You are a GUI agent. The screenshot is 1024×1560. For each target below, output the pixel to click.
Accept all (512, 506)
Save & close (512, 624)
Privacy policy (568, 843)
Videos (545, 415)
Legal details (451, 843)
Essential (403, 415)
---
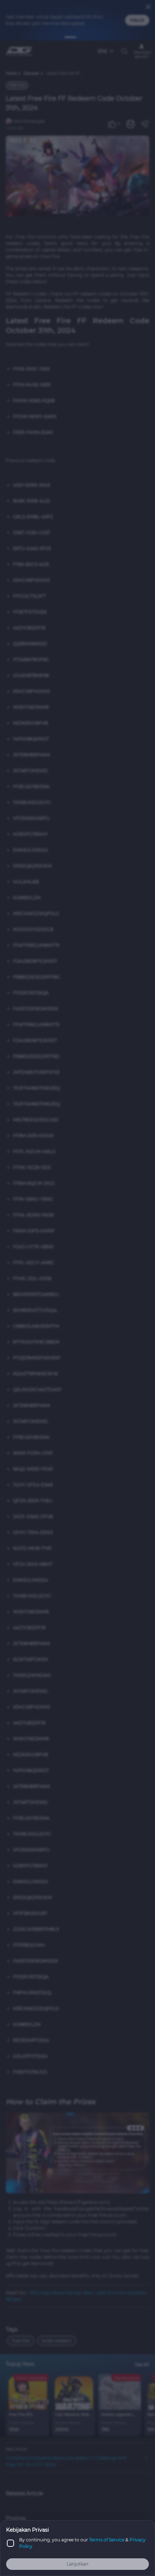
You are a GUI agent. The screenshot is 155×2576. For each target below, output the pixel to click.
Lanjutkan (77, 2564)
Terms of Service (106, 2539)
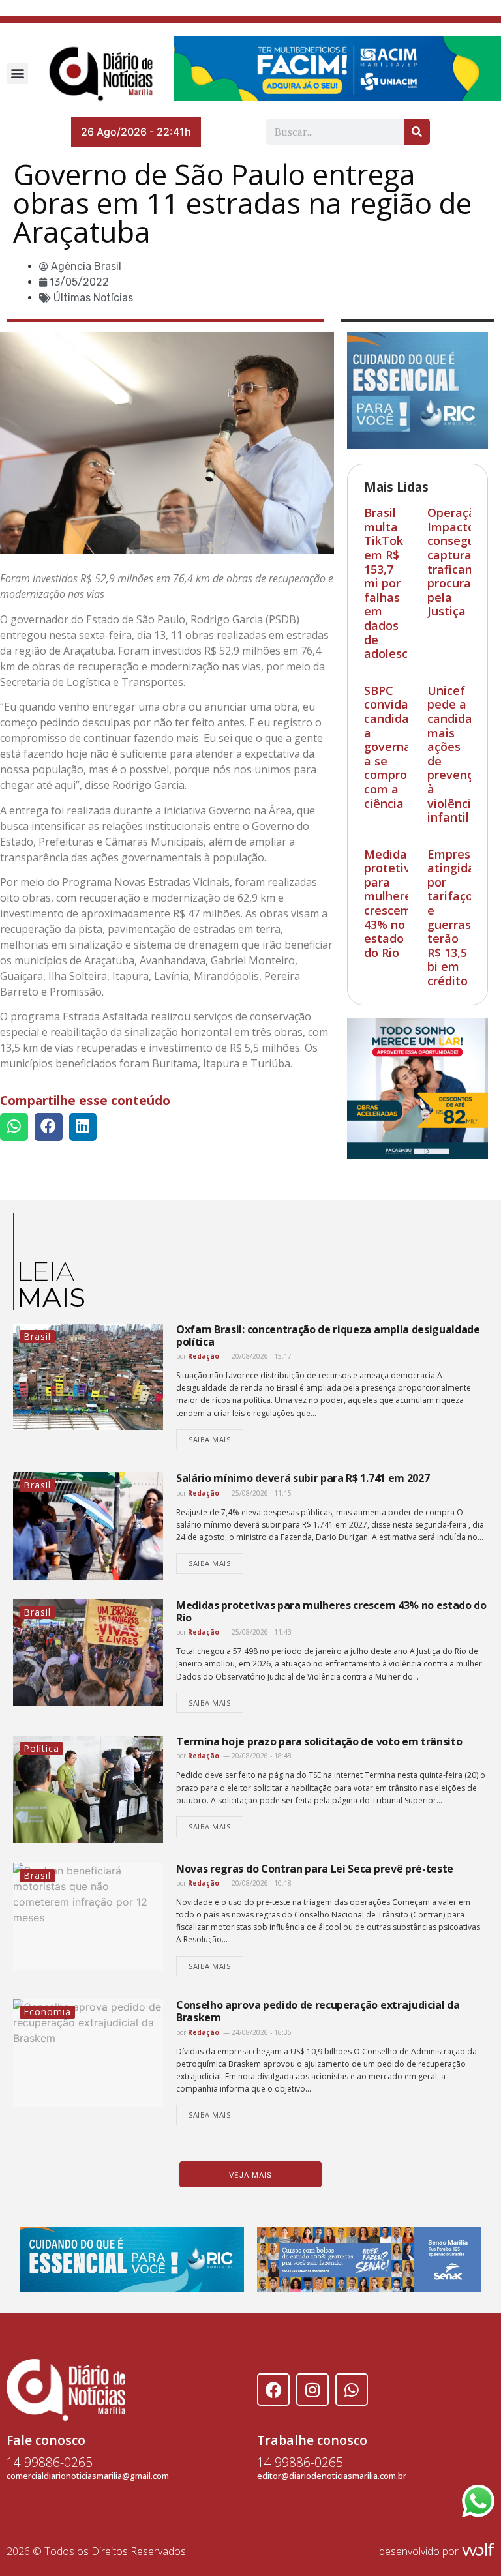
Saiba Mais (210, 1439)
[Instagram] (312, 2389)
---
### Task brief
Find how many lines in the listing above contain the word "target", then state that number by itself.

### Solution to this task
2